Thursday, September 12, 2013

The Burning of Zozobra and Other Scapegoat Rituals -Disinformation

Originally published September 12, 2013 via

The 89th annual Burning of Zozobra, a 50 foot effigy of “Old Man Gloom,” was staged last Thursday in Santa Fe, NM.  The ceremony is a part of the Fiestas de Santa Fe, a festival celebrating the 1692 reconquest of the city by Spanish colonists in 1692.  My wife and I were planning on going this year, since we only live about an hour away, but a combination of heat, laziness, and the newest episode of Breaking Bad kept us at home in the air-conditioning.  Over 30,000 people showed up to the burning this year.  We weren’t missed.

Zozobra (named after the Spanish word meaning “anxiety”) was created by local artist Will Schuster in 1924.  The original was a 6 foot tall marionette, constructed of cloth and wood, which represented the worries and difficulties of the residents of Santa Fe.  Schuster received his inspiration from a ritual practiced by the Yaqui people of Mexico, known as the Burning of Judas.  This ritual was performed during the week of Easter as a part of the Passion Play, in which the effigies of Judas and other villains was hanged on Good Friday and burned on Easter Sunday.

Before the Zozobra burning, participants fill the marionette with pieces of paper representing their troubles from the year before, such as unpleasant court papers, ticker tape from poorly made investments, and unattractive selfies.
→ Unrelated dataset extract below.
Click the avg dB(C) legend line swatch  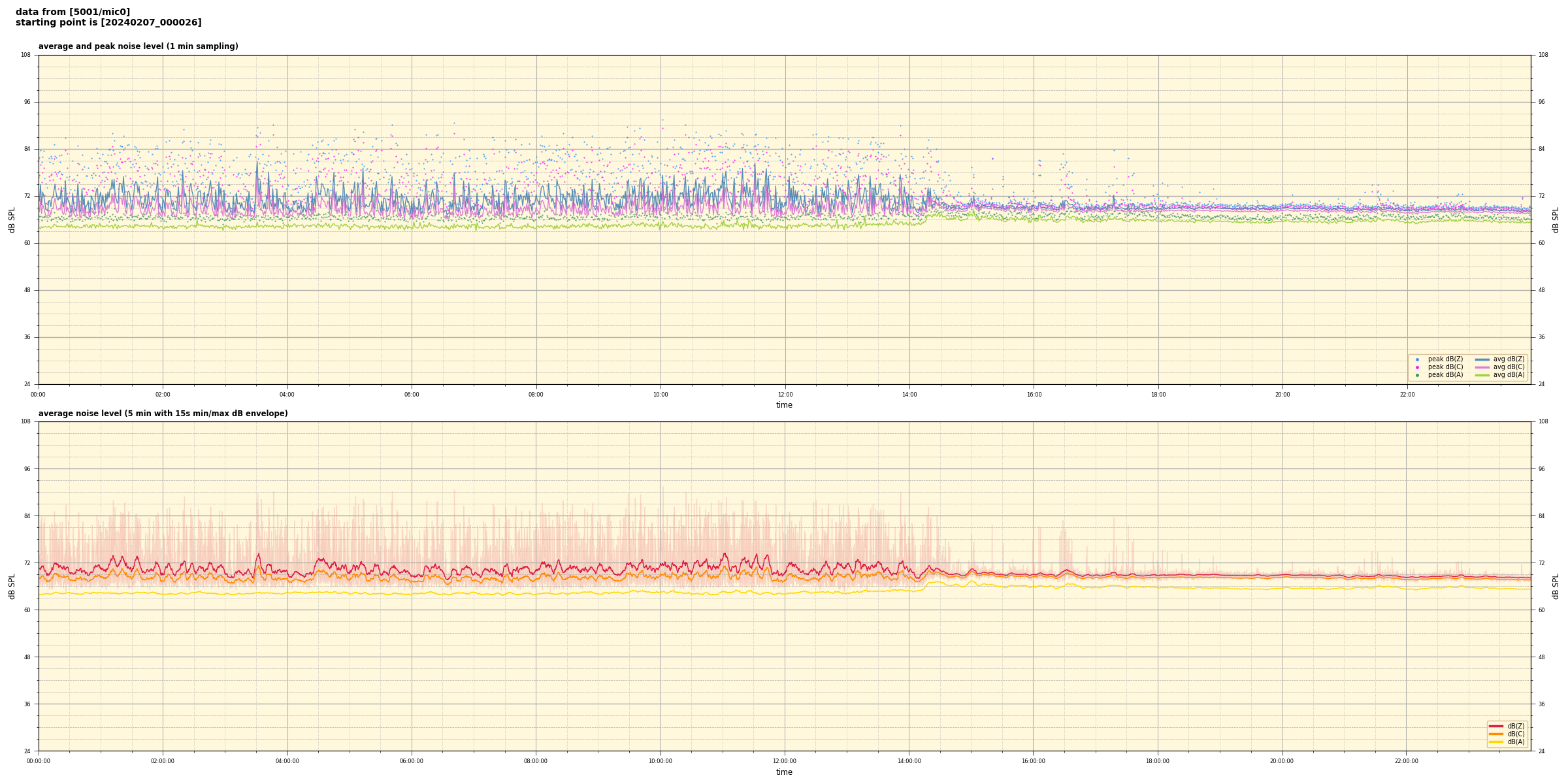[x=1482, y=367]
While the giant burns, so do last year’s bad memories.

Whether they knew it or not, the thousands of people gathered for the festival were taking part in a “scapegoat” ritual, where the blame of a perceived evil is laid upon a single source, and the destruction of that source brings a kind of equilibrium.  Variants have been practiced in numerous cultures throughout recorded history.